Disputatio nova contra mulieres, qua probatur eas homines non esse (English translation:  A new argument against women, in which it is demonstrated that they are not human beings) is a satirical misogynistic Latin-language treatise first published in 1595 and subsequently reprinted several times, particularly throughout the 17th and 18th centuries. Disputatio was written anonymously, although it has been attributed to Valens Acidalius, a 16th-century German critic.
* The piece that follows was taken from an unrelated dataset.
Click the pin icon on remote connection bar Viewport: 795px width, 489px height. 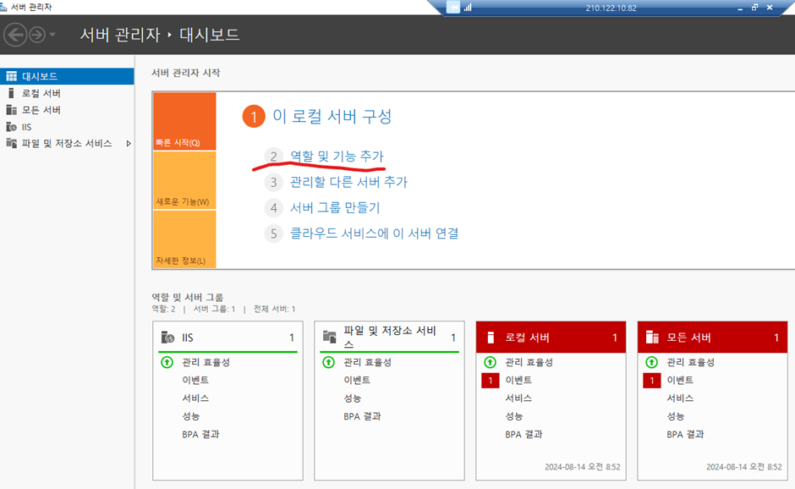pos(453,7)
Despite the fact that the treatise was meant to parody the Socinian Anabaptist belief that Jesus of Nazareth was not divine, it has also been "used as a serious text to pour ridicule on women". Disputatio proved to be unusually provocative in its time for a publication of its size, which eventually led to the Catholic Holy See listing the manuscript in its Index Librorum Prohibitorum (List of Prohibited Books) on multiple occasions.

See also

 Valens Acidalius

References
 Disputatio Nova Contra Mulieres/A New Argument Against Women A Critical Translation from the Latin with Commentary, Together with the Original Latin Text of 1595, Hart, Clive, Edwin Mellen Press, 1998.  .
 Treatise on the Question Do Women Have Souls and Are They Human Beings?: Disputatio Nova Expanded and Revised Edition, Hart, Clive, Edwin Mellen Press, 2003.  .
 Czapla, Ralf G. [Ed.]; Burkard, Georg [Ed.]; Burkard, Georg [Trans.]: Disputatio nova contra mulieres, qua probatur eas homines non esse / Acidalius, Valens. (Neue Disputation gegen die Frauen zum Erweis, dass sie keine Menschen sind). Heidelberg 2006. 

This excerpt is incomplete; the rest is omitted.